Other candidates dig this photo for laughs in a debate This month: “We’re actually using real photos,” says Josh Matlow, who shows a photo of his family, adding that “nobody in our photo has three arms.”

Still, the sloppy renderings were used to amplify Mr Faure’s arguments. He gained enough momentum to become one of the biggest names in an election with more than 100 candidates. During the same debate, he admitted to using the technology in his campaign, adding “as we continue to learn more about artificial intelligence, we’re going to have a good laugh here”

Political experts worry that artificial intelligence, if misused, could have a corrosive effect on the democratic process. Misinformation is an ongoing risk; one of Furey’s competitors said in a debate that while her staff uses ChatGPT, they always fact-check its output.

Darrell M. West, a senior fellow at the Brookings Institution, wrote: “If someone is able to create noise, create uncertainty, or fabricate a false narrative, it can be a way to influence voters and win elections. effective way.” in a report last month. “With the 2024 presidential election likely to involve tens of thousands of voters in several states, anything that can push people in one direction or another could end up being decisive.”

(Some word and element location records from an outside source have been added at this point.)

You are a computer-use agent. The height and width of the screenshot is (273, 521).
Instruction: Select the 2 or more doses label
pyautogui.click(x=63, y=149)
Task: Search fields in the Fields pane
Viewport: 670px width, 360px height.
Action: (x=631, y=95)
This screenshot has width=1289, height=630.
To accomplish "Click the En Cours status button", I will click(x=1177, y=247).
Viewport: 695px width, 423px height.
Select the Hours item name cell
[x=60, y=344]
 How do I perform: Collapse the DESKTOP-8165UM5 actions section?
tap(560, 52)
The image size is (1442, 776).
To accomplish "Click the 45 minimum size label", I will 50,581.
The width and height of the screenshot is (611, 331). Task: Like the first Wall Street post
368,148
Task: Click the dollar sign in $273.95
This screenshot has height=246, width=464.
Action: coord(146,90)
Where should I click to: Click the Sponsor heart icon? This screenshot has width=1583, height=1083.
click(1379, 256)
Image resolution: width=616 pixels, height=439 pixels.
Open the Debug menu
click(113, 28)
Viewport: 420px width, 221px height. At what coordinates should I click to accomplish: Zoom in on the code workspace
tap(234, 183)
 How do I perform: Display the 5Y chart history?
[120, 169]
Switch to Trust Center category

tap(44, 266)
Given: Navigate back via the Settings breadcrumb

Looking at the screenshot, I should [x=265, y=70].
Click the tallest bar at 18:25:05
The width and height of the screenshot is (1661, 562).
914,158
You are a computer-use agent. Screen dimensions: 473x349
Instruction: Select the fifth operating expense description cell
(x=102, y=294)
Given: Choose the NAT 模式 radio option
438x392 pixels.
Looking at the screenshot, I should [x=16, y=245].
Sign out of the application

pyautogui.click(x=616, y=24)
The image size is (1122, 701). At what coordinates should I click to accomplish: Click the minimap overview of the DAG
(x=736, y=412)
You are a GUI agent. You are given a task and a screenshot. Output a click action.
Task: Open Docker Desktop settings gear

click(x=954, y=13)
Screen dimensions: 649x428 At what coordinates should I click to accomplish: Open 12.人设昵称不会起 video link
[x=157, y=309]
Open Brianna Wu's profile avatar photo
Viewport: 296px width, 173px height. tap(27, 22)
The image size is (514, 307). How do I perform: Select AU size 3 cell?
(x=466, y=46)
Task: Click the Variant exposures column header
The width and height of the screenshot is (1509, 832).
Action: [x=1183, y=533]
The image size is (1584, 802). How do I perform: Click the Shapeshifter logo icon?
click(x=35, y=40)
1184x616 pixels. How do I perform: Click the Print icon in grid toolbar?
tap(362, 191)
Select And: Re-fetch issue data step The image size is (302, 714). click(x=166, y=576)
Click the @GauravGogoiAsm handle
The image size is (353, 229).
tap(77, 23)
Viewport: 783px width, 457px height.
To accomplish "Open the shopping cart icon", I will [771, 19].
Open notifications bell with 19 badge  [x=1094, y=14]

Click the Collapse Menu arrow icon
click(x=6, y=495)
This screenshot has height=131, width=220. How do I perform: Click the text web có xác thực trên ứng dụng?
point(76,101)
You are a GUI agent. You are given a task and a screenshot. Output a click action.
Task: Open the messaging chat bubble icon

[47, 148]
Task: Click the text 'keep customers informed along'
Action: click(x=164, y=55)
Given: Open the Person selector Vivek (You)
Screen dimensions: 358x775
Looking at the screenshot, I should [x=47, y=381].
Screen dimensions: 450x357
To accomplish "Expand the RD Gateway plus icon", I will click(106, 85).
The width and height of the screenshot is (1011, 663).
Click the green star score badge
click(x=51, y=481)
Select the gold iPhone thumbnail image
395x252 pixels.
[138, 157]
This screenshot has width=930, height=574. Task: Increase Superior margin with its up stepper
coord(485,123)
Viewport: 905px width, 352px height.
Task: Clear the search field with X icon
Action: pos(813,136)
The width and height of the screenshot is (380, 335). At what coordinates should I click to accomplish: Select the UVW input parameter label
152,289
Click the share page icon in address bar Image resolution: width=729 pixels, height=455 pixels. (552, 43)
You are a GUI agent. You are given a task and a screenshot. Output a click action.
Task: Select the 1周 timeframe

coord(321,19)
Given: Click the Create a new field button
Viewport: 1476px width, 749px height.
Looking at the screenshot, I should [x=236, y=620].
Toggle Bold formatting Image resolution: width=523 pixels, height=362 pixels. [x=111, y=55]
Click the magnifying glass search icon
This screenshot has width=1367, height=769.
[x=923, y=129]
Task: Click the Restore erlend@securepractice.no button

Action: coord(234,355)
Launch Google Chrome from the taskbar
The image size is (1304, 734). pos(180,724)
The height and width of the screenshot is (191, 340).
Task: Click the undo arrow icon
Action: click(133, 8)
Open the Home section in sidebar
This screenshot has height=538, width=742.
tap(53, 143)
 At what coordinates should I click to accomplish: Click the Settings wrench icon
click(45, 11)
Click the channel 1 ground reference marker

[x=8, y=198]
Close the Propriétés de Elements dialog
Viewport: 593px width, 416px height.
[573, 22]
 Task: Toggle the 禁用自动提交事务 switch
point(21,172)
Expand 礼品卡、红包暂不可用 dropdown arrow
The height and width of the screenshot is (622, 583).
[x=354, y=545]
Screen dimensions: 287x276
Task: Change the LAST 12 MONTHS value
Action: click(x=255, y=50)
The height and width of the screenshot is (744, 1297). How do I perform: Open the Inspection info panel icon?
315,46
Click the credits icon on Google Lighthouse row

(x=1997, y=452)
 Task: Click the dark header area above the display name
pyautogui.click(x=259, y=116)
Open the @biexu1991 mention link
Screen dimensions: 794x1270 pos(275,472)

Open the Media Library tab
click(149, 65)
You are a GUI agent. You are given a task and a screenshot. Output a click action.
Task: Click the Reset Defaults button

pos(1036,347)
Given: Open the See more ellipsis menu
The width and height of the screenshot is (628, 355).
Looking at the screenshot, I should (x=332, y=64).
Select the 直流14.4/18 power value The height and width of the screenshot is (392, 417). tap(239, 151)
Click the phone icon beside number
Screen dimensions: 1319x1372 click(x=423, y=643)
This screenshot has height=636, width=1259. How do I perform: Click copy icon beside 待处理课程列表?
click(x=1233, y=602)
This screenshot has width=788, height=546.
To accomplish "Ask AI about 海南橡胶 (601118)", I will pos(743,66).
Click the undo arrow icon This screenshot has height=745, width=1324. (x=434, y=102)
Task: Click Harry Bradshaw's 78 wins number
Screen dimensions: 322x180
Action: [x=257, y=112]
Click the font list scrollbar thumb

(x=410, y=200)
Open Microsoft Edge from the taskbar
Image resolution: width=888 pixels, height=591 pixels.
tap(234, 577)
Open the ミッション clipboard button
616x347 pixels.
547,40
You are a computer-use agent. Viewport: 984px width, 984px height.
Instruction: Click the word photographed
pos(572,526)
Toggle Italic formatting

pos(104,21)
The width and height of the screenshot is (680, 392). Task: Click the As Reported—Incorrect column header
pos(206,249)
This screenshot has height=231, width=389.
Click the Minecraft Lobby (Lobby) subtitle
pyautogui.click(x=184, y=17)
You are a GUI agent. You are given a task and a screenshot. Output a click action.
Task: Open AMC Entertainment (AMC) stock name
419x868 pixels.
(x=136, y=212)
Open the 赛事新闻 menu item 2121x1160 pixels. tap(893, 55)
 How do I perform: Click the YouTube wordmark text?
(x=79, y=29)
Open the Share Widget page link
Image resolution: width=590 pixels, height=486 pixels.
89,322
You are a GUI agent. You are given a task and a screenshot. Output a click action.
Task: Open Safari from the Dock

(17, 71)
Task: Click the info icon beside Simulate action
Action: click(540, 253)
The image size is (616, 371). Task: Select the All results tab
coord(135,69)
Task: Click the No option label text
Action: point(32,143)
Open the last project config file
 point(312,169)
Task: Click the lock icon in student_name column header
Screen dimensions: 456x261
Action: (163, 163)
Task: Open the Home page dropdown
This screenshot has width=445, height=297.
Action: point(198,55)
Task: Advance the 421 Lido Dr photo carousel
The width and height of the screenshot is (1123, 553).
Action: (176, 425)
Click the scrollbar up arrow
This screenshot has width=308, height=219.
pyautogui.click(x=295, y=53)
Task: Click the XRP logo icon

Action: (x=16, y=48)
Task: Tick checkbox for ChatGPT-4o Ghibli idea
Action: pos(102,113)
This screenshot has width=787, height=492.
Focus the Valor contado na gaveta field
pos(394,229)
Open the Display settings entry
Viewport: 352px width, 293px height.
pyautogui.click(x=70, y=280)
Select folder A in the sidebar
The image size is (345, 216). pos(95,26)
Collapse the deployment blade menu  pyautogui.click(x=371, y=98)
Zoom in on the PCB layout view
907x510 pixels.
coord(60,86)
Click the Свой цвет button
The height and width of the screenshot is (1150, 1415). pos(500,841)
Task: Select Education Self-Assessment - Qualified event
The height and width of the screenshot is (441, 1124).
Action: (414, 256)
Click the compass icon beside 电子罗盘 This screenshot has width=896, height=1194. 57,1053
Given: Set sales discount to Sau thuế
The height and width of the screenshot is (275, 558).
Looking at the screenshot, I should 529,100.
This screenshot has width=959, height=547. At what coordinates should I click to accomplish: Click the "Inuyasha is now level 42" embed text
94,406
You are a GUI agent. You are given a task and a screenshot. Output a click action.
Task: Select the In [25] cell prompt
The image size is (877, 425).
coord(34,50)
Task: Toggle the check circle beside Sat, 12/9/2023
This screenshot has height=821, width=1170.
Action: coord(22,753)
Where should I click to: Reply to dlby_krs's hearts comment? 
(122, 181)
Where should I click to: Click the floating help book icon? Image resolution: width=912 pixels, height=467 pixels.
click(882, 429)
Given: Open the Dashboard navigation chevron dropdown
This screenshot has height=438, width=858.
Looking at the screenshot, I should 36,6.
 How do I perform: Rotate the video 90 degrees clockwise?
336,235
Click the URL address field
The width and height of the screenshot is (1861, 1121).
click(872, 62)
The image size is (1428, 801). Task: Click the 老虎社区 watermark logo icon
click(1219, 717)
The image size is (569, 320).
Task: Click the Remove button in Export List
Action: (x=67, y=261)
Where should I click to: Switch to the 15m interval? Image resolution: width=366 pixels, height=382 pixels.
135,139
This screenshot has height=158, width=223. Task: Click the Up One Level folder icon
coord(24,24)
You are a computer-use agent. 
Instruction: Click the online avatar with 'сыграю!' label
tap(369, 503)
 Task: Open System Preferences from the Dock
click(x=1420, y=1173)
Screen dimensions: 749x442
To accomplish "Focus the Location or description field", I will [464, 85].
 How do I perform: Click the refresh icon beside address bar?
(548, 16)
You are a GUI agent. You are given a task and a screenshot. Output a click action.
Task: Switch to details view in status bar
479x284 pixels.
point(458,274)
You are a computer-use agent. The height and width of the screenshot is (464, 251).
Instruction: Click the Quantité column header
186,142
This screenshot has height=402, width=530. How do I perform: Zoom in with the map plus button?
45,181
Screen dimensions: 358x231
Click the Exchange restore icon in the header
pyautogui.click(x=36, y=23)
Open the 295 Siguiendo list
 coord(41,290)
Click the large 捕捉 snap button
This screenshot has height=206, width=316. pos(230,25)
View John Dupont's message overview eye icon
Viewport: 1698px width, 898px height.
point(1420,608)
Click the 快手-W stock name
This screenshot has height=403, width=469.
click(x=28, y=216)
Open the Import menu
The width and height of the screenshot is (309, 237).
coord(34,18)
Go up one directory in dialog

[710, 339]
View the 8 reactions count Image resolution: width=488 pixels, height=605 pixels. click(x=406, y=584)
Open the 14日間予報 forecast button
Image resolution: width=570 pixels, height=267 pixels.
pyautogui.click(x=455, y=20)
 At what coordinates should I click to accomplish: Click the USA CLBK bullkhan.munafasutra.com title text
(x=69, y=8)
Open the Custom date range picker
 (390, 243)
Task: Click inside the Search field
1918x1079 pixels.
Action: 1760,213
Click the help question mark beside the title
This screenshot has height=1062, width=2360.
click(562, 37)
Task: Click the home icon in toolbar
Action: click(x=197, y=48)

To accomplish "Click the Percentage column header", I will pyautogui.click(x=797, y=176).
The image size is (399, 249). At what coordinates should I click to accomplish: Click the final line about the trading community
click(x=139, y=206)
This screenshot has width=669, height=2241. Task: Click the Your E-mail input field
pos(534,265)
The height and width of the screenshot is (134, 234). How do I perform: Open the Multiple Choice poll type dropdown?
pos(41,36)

Ben Colman, CEO of Reality Defender, which provides artificial intelligence detection services, said that increasingly complex artificial intelligence content is appearing more and more frequently on social networks, and social networks are basically unwilling or unable to detect it. To regulate. “Irreversible damage” will be done until the problem is fixed, he said.

“It’s too little, too late to explain to millions of users after the fact that what they’ve seen and shared was fake,” Mr Coleman said.

For a few days this month, Twitch Live A non-stop, insecure work debate ensued between a synthetic version of Mr. Biden and Mr. Trump. Disinformation experts say both are clearly identified as simulated “artificial intelligence entities”, but if an organized political campaign creates such content and distributes it widely without any disclosure, it could easily degrade authentic material the value of.

Politicians can shrug off responsibility by claiming that real footage of compromising behavior isn’t real, a phenomenon known as the liar’s dividend. Ordinary citizens can create fakes themselves, while others can plunge themselves even deeper into a polarizing information bubble, trusting only the sources they choose to believe.

“If people can’t believe their eyes and ears, they might just say, ‘Who knew?'” Josh A. Goldstein, a research fellow at Georgetown University’s Center for Security and Emerging Technologies, wrote in an email. . “This may facilitate a shift from a healthy skepticism that encourages good habits, such as lateral reading and seeking out reliable sources, to an unhealthy skepticism where it is impossible to know the truth.”